[Opening PROVIDED MATERIAL section]

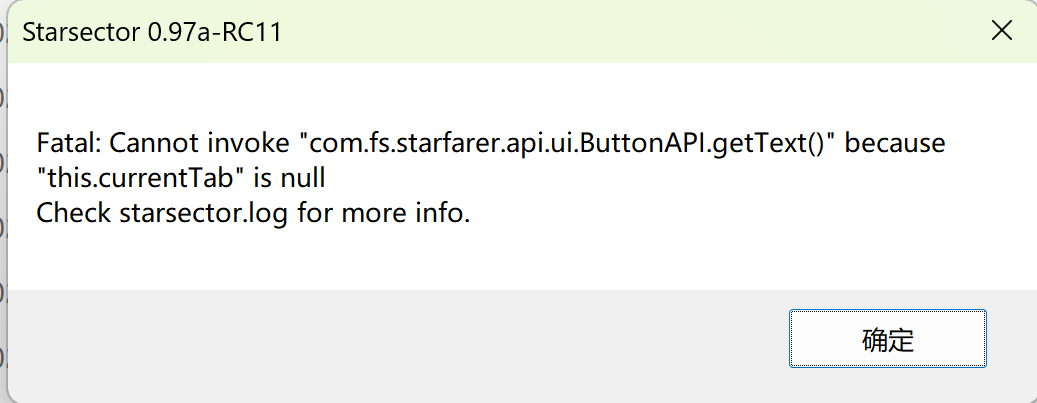Click the "for more info." words

point(383,214)
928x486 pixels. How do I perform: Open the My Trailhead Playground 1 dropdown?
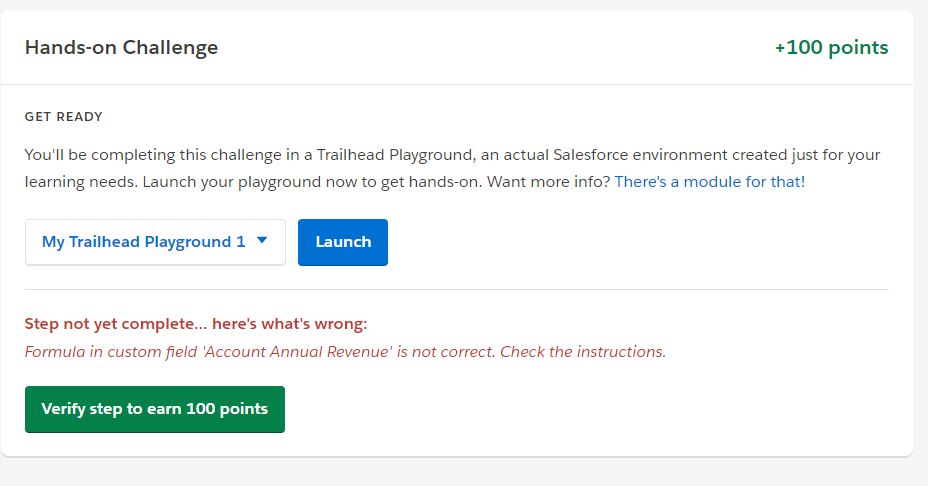(144, 242)
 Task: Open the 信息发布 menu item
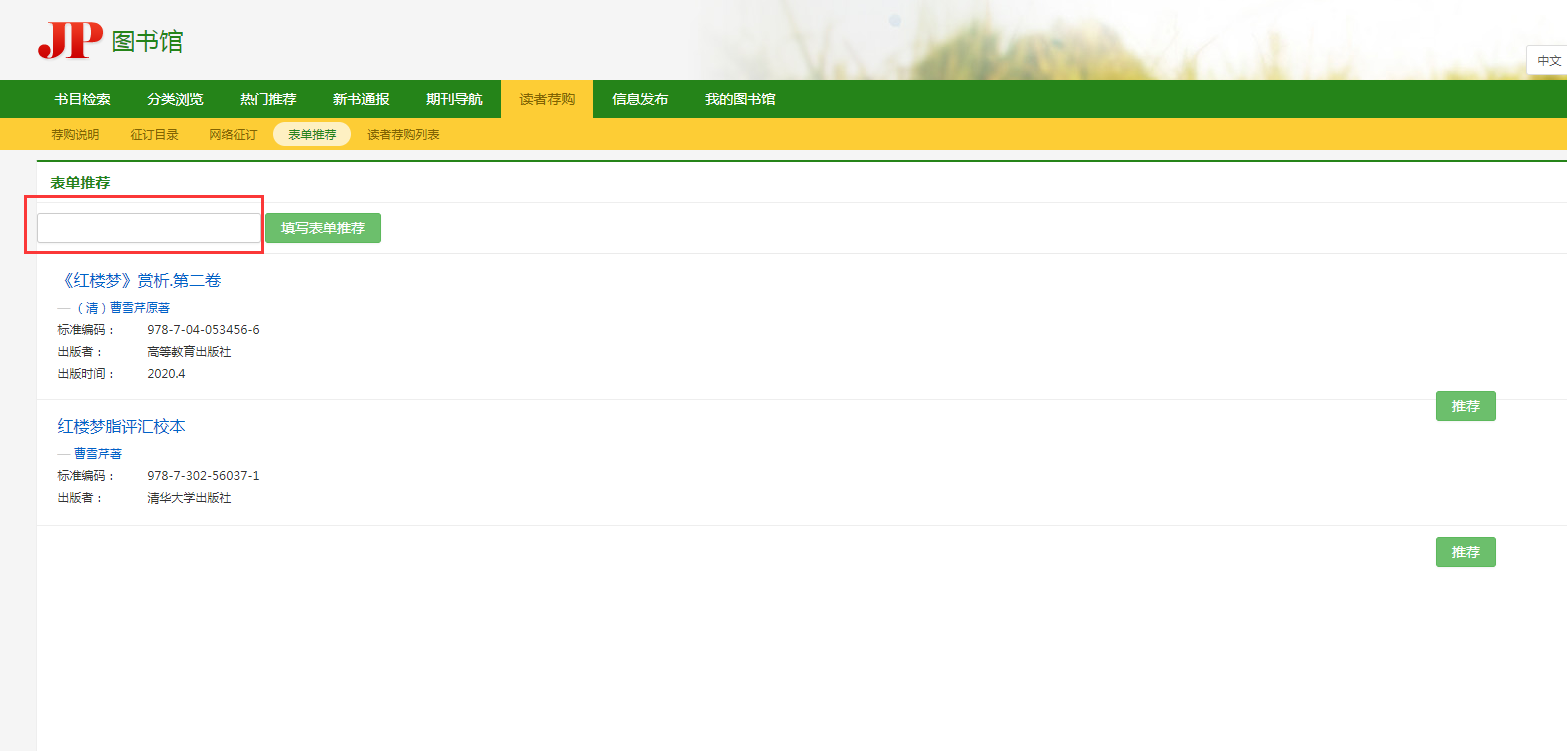pos(640,99)
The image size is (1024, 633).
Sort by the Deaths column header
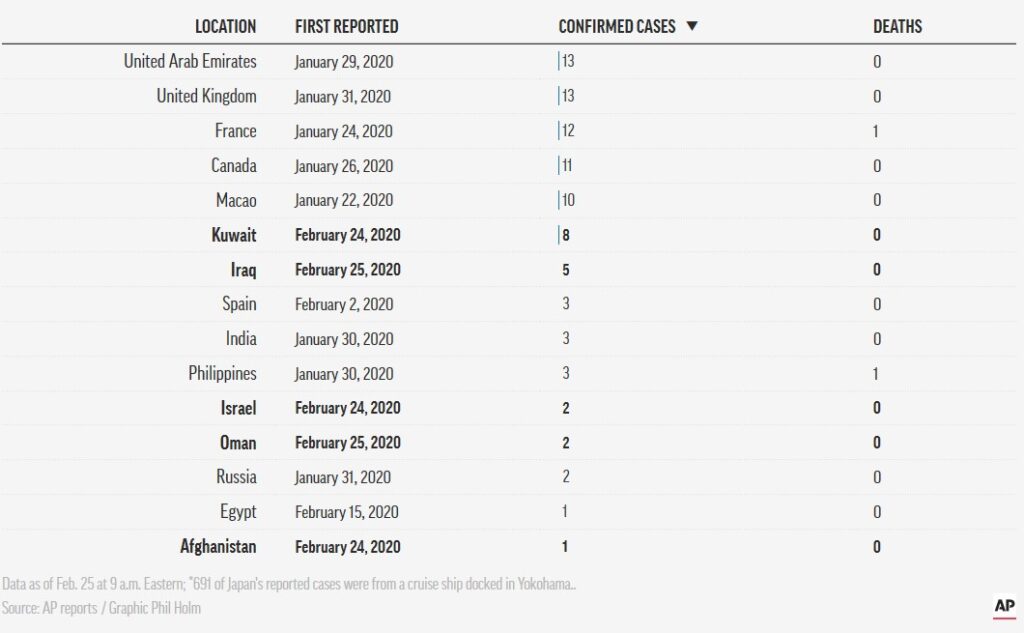tap(897, 26)
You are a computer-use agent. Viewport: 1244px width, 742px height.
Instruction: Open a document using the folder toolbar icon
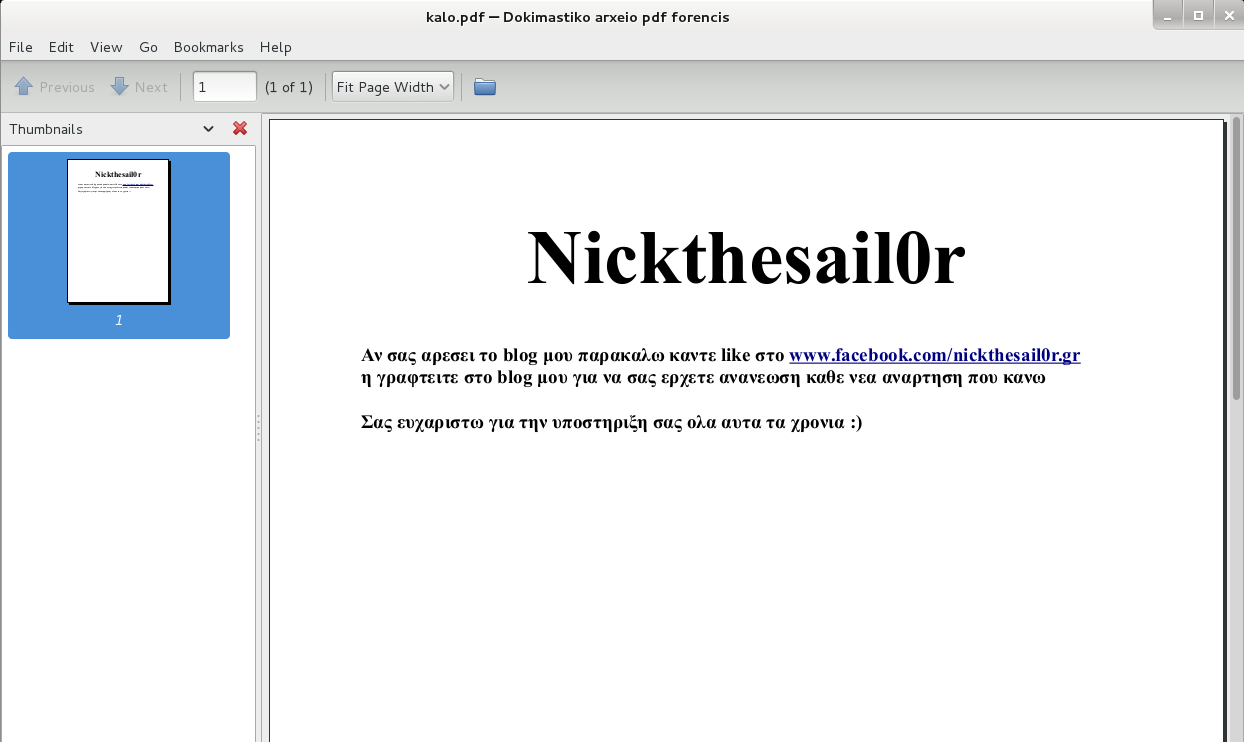coord(484,86)
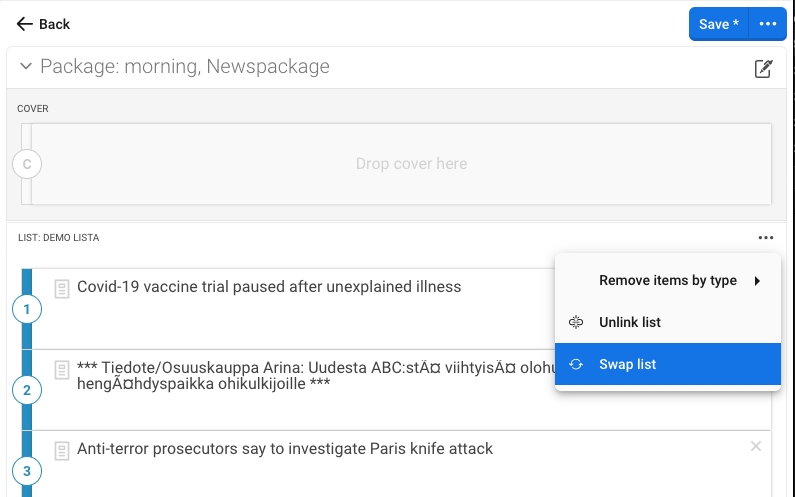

[Closing PROVIDED MATERIAL section]

* [GOAL OF THE EXERCISE]: Starting with the line that holds "Instruction: Open a", print each line through the last one of the data exactly as written, but do not include the pictures.

* [EXERCISE RESULT]:
Instruction: Open a document using the folder toolbar icon
coord(484,86)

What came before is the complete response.